EXERCISE BRIEF:
Rewrite the listing below with every "GUI agent" changed to "interface agent" and everything else left as it is.

PROVIDED ENTRIES:

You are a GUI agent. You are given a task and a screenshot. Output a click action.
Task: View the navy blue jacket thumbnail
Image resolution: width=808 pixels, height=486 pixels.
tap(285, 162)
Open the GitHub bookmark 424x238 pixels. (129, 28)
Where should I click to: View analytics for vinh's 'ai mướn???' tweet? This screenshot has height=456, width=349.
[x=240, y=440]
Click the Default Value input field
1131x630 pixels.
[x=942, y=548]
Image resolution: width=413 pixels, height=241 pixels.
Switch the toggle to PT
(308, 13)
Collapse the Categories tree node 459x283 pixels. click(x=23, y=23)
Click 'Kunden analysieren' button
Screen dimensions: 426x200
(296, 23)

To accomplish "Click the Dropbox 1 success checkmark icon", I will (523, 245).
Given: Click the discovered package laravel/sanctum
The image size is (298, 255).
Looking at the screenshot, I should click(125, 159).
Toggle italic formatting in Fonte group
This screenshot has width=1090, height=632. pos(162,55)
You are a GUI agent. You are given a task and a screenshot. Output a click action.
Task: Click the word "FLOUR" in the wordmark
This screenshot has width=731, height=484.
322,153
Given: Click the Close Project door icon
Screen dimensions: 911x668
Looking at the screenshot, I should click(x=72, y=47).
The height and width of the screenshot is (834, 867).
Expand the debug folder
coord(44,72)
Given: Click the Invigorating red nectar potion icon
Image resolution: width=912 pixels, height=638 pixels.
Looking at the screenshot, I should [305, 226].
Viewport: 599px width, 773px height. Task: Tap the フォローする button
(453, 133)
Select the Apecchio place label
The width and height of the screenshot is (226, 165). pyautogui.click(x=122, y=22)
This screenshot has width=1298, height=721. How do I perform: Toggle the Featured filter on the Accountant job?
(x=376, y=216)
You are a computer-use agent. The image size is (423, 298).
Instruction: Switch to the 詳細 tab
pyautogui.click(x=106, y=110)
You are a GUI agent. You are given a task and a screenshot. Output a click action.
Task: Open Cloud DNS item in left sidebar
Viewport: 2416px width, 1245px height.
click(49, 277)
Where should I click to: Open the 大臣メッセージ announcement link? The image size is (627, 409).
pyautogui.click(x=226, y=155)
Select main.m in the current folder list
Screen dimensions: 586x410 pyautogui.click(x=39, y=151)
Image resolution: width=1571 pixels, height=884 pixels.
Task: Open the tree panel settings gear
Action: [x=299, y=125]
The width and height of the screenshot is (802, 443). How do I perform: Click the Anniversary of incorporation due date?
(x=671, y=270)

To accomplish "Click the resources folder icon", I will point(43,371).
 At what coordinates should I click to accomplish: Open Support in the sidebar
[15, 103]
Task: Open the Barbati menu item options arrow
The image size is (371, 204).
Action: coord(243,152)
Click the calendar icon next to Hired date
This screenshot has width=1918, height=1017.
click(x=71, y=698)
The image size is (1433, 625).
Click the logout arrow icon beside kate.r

IN RESPONSE:
You are a interface agent. You are given a task and a screenshot. Output a click action.
Task: View the navy blue jacket thumbnail
Image resolution: width=808 pixels, height=486 pixels.
tap(285, 162)
Open the GitHub bookmark 424x238 pixels. (129, 28)
Where should I click to: View analytics for vinh's 'ai mướn???' tweet? This screenshot has height=456, width=349.
[x=240, y=440]
Click the Default Value input field
1131x630 pixels.
[x=942, y=548]
Image resolution: width=413 pixels, height=241 pixels.
Switch the toggle to PT
(308, 13)
Collapse the Categories tree node 459x283 pixels. click(x=23, y=23)
Click 'Kunden analysieren' button
Screen dimensions: 426x200
(296, 23)

To accomplish "Click the Dropbox 1 success checkmark icon", I will (523, 245).
Given: Click the discovered package laravel/sanctum
The image size is (298, 255).
Looking at the screenshot, I should click(125, 159).
Toggle italic formatting in Fonte group
This screenshot has width=1090, height=632. pos(162,55)
You are a interface agent. You are given a task and a screenshot. Output a click action.
Task: Click the word "FLOUR" in the wordmark
This screenshot has width=731, height=484.
322,153
Given: Click the Close Project door icon
Screen dimensions: 911x668
Looking at the screenshot, I should click(x=72, y=47).
The height and width of the screenshot is (834, 867).
Expand the debug folder
coord(44,72)
Given: Click the Invigorating red nectar potion icon
Image resolution: width=912 pixels, height=638 pixels.
Looking at the screenshot, I should [305, 226].
Viewport: 599px width, 773px height. Task: Tap the フォローする button
(453, 133)
Select the Apecchio place label
The width and height of the screenshot is (226, 165). pyautogui.click(x=122, y=22)
This screenshot has width=1298, height=721. How do I perform: Toggle the Featured filter on the Accountant job?
(x=376, y=216)
You are a computer-use agent. The image size is (423, 298).
Instruction: Switch to the 詳細 tab
pyautogui.click(x=106, y=110)
You are a interface agent. You are given a task and a screenshot. Output a click action.
Task: Open Cloud DNS item in left sidebar
Viewport: 2416px width, 1245px height.
click(49, 277)
Where should I click to: Open the 大臣メッセージ announcement link? The image size is (627, 409).
pyautogui.click(x=226, y=155)
Select main.m in the current folder list
Screen dimensions: 586x410 pyautogui.click(x=39, y=151)
Image resolution: width=1571 pixels, height=884 pixels.
Task: Open the tree panel settings gear
Action: [x=299, y=125]
The width and height of the screenshot is (802, 443). How do I perform: Click the Anniversary of incorporation due date?
(x=671, y=270)

To accomplish "Click the resources folder icon", I will point(43,371).
 At what coordinates should I click to accomplish: Open Support in the sidebar
[15, 103]
Task: Open the Barbati menu item options arrow
The image size is (371, 204).
Action: coord(243,152)
Click the calendar icon next to Hired date
This screenshot has width=1918, height=1017.
click(x=71, y=698)
The image size is (1433, 625).
Click the logout arrow icon beside kate.r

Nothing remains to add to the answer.